The filly left the gate in an eye-popping 26 1/5-second opening quarter in her first start as a 3-year-old at Tioga Downs last year, despite a very sloppy surface. Eventually, she was locked in and shuffled out of the race. Her only other defeat came when she got trapped inside at Vernon and was forced to leave the course.

On the upside last year were some monster miles over the half-mile tracks of New York. She captured the $197,634 Lismore Stakes at Yonkers in 1:53 3/5. She won her two other starts at Yonkers in NYSS action going wire-to-wire from posts 7 and 8 impressively.

JK Owhatanite’s peformances over half-mile tracks (of which Yonkers is one) have been spectacular.
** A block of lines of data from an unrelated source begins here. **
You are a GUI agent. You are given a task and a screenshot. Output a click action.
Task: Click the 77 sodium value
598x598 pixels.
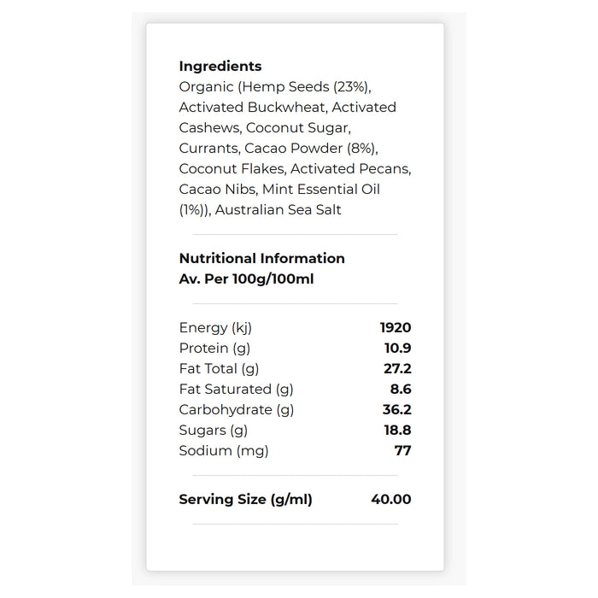[x=402, y=451]
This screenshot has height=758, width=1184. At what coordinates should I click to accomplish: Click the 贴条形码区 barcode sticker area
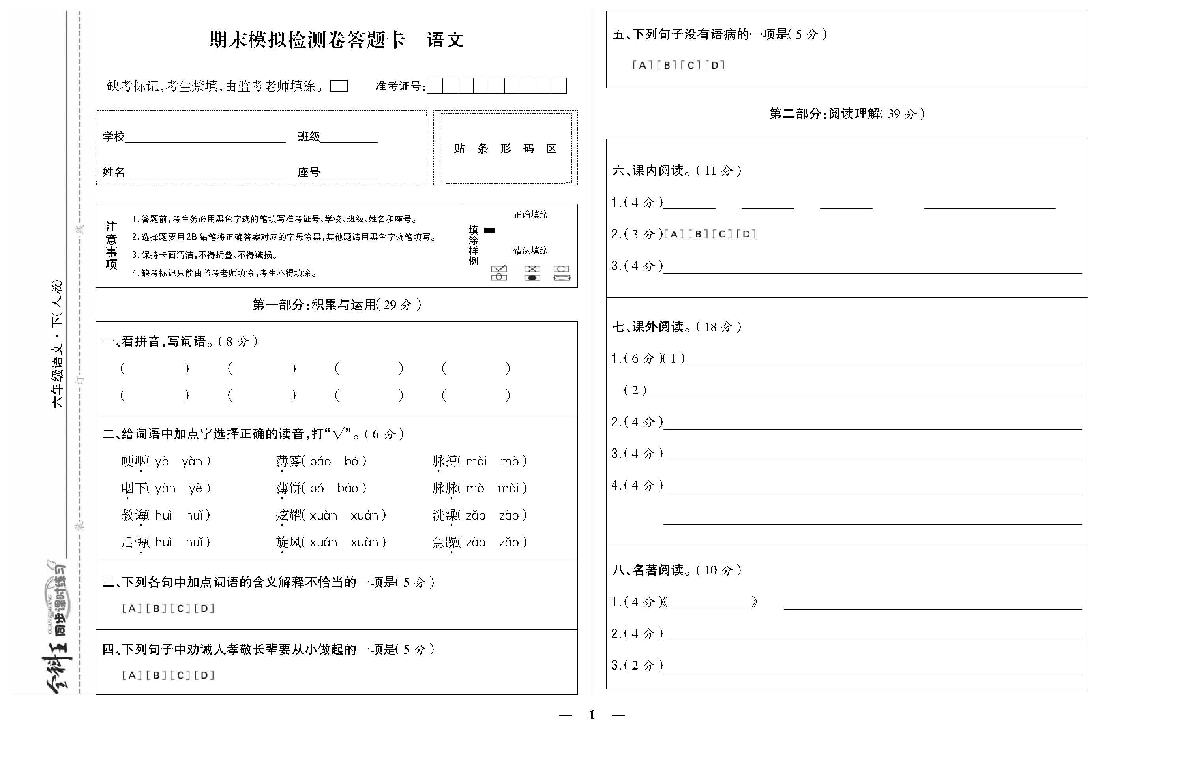505,148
Perhaps that gift is connected to her pedigree. Her sire, Bettors Delight, was a solid small-track performer and has produced some of New York’s finest during his stallion career. On the dam side is JK Songndance. The Life Sign-sired filly set a track record over Freehold’s half-mile track during her sophomore stakes campaign.
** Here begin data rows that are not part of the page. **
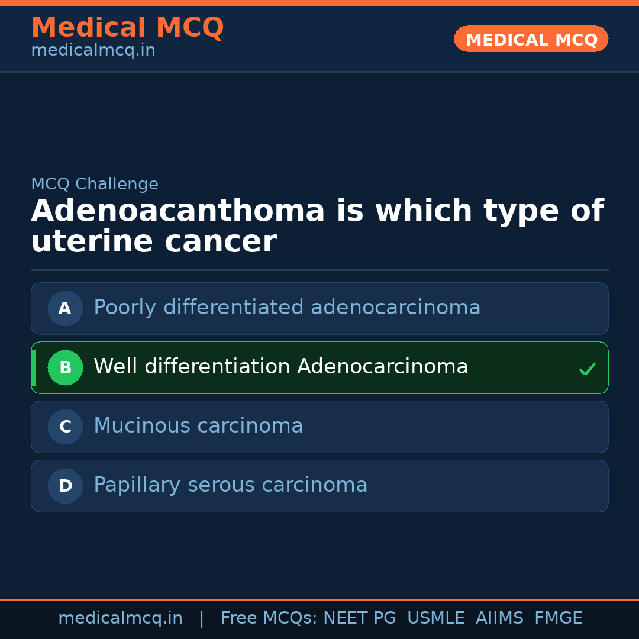Click the green checkmark on option B

point(587,369)
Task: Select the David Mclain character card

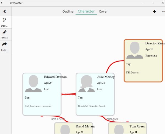Action: pyautogui.click(x=74, y=128)
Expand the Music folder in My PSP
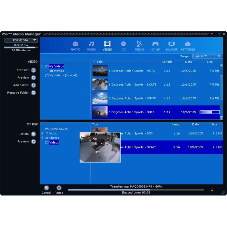This screenshot has height=227, width=227. pos(42,133)
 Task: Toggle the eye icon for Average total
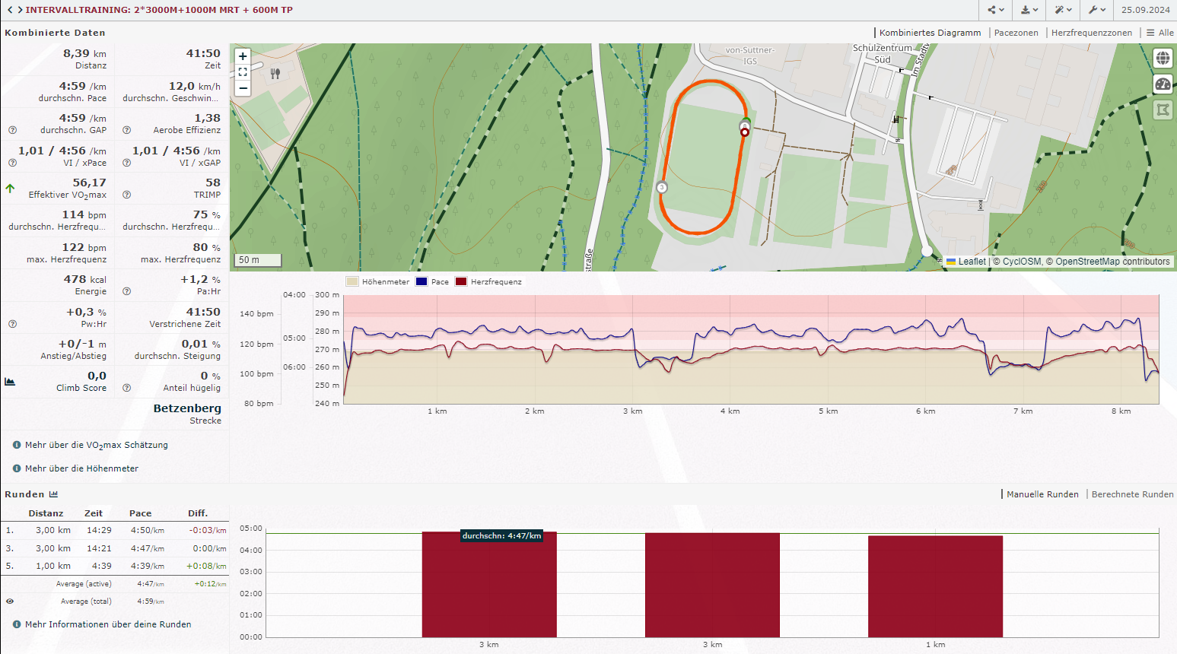click(x=10, y=602)
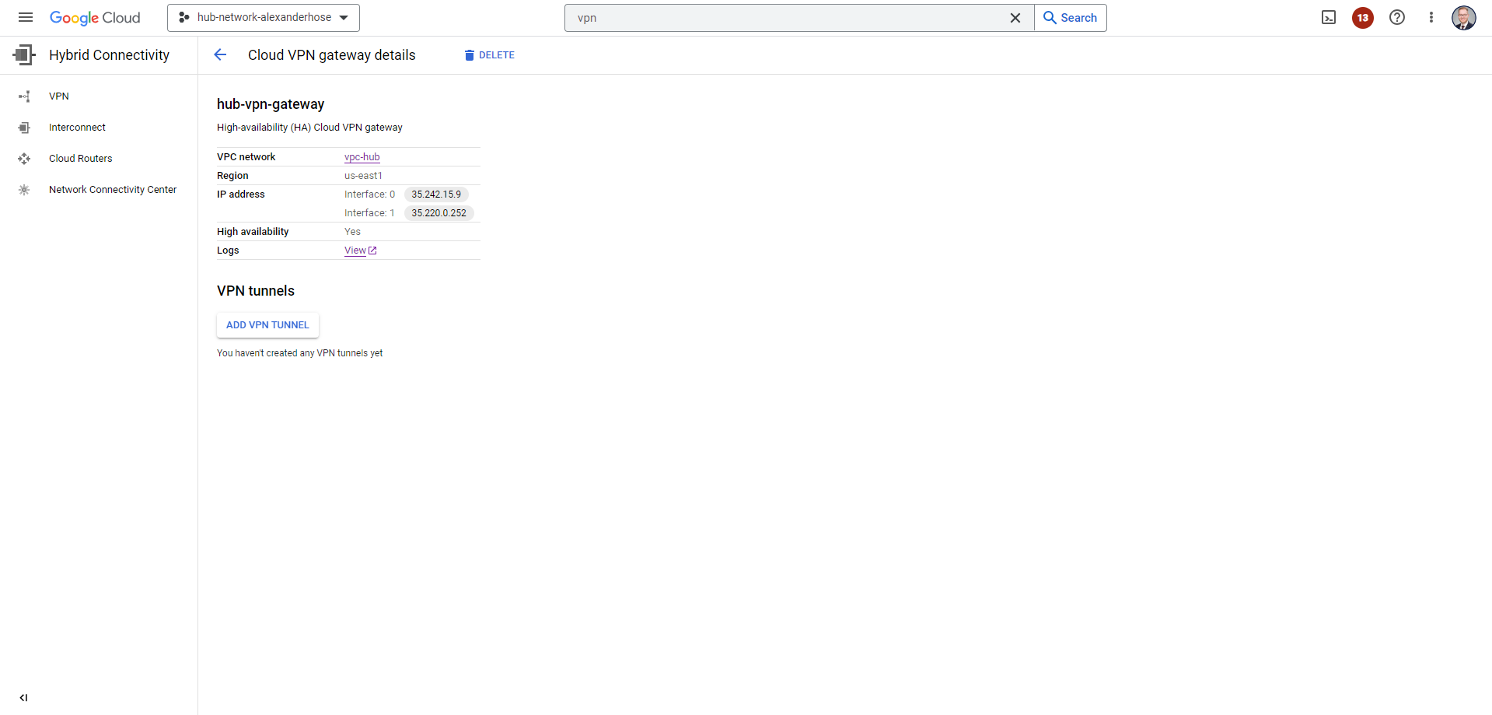Viewport: 1492px width, 715px height.
Task: Delete the VPN gateway
Action: 489,55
Toscano has a powerful stable returning to action this year with last year’s Breeders Crown champion Chapter Seven leading the arsenal. The 4-year-old is currently training down and has been timed in 2:25 for a mile.
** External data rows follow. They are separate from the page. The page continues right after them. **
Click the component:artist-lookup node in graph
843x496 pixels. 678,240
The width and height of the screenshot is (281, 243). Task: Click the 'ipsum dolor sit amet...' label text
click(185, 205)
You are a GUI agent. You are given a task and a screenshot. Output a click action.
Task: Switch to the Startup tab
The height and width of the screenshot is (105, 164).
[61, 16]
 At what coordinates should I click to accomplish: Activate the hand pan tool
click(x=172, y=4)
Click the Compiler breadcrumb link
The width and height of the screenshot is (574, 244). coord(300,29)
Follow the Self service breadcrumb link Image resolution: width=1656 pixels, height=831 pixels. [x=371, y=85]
“He looks great and is coming back very well,” she said. “He should be ready for all of the big stakes.”

Chapter Seven should be back and racing in May, with hopes of a stakes season commencing in June.

Her 11-time winning 2-year-old sensation of a year ago, Heston Blue Chip, hopes for an epic season in 2012. The son of American Ideal, owned by Ken Jacobs, has trained in 2:15 for the mile down in North Carolina and is expected to arrive at Toscano’s Showplace Farm shed row this week.

“Thankfully, he didn’t get any taller,” she said. “He’s filled out nicely.”

JAYWALKING: Toscano didn’t sound very amused by the “spitting contest” this week between new Meadowlands chief Jeff Gural and SOA of NY head Joe Faraldo.

“Jeff has done so much good for the sport, including saving the Meadowlands,” she said. “I’ve known Joe for a long time, and he’s given an awful lot for the horsemen. I think both want what’s best for the sport. It’s a shame they can’t agree.”

Toscano trumpeted a familiar tune in calling for a commissioner to rule in these issues. Unfortunately in this power struggle fought time and again by dueling press releases, any idea designed to take authority away from key personnel is generally shot down in short order.

What Toscano is deeply troubled by is the lack of definition in regard to trainers and their deputies who take over during suspensions.

“I have no problem if there is a change over from one trainer to another,” Toscano said. “But I think if the commission is going to suspend a trainer, that person shouldn’t be allowed to continue to run the stable with another name on the program.”

Ironically Toscano, an assistant for perennial Yonkers-Roosevelt top trainer George “Buddy” Regan in the late 1970s and early 1980s got her start when Regan was suspended and moved to Florida, leaving his stable permanently with Linda.

“And I don’t think someone should be barred just because they win a lot of races,” she concluded.